Once you clarify you deal with scam no voting can overrule anything, you can easily go public and expose people if they would keep pushing for it. This is 2024, we have (at least some) tools to deal with such things in such situations.

pavel_lishin|2 years ago

According to Charles Stross's explanation of how Worldcons work, you don't really need to fake votes - you can just buy them at $50/pop:

> My understanding is that a bunch of Chinese fans who ran a successful regional convention in Chengdu (population 21 million; slightly more than the New York metropolitan area, about 30% more than London and suburbs) heard about the worldcon and thought "wouldn't it be great if we could call ourselves the world science fiction convention?"

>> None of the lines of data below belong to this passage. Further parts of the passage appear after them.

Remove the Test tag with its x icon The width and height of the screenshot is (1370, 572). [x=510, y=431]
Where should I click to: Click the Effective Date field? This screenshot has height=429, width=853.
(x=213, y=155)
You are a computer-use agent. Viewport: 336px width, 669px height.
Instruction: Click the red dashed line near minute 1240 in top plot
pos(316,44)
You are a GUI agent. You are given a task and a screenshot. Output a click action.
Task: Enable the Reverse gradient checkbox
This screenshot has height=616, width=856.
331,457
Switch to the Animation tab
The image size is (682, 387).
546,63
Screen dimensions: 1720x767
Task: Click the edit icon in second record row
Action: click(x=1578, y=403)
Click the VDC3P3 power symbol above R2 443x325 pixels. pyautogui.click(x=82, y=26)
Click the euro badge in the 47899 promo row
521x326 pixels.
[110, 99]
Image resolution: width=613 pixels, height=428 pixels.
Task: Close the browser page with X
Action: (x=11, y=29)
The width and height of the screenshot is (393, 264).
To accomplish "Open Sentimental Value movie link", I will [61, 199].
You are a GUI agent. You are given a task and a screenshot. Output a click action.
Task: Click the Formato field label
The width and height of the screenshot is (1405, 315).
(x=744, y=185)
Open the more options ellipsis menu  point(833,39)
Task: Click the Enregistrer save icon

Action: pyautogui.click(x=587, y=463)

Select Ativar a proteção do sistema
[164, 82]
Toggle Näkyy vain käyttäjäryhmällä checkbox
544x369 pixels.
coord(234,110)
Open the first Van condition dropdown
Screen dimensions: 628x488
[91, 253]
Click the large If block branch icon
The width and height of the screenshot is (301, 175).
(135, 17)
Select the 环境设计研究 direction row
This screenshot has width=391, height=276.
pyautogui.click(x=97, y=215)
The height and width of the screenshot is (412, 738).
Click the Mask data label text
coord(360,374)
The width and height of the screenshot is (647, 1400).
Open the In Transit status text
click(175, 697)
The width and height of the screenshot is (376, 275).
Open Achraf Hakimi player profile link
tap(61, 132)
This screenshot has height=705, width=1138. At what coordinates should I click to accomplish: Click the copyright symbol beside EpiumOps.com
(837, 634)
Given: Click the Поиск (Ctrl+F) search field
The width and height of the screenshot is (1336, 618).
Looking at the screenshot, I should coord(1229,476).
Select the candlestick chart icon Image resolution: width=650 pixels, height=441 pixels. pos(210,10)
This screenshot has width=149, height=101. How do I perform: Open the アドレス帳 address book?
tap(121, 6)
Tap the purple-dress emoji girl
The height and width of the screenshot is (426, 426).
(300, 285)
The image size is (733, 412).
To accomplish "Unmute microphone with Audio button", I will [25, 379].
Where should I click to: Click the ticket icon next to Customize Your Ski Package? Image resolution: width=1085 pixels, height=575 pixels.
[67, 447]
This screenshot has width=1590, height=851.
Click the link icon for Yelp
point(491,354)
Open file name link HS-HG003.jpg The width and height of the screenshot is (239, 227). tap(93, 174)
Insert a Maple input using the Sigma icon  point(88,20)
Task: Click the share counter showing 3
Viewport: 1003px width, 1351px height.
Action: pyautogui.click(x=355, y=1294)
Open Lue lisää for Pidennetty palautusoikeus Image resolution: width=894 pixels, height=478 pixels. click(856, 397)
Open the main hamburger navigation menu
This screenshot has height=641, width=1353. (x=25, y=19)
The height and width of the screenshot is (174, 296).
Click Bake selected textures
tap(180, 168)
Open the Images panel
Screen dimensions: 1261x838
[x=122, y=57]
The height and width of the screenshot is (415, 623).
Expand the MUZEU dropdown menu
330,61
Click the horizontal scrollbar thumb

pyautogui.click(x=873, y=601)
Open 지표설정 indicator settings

> They put together a bid, then got a bunch of their regulars to cough up $50 each to buy a supporting membership in the 2021 worldcon and vote in site selection. It doesn't take that many people to "buy" a worldcon—I seem to recall it's on the order of 500-700 votes—so they bought themselves the right to run the worldcon in 2023. And that's when the fun and games started.

https://www.antipope.org/charlie/blog-static/2024/01/worldco...

No scam involved at all, to be honest - just regular voting-with-money.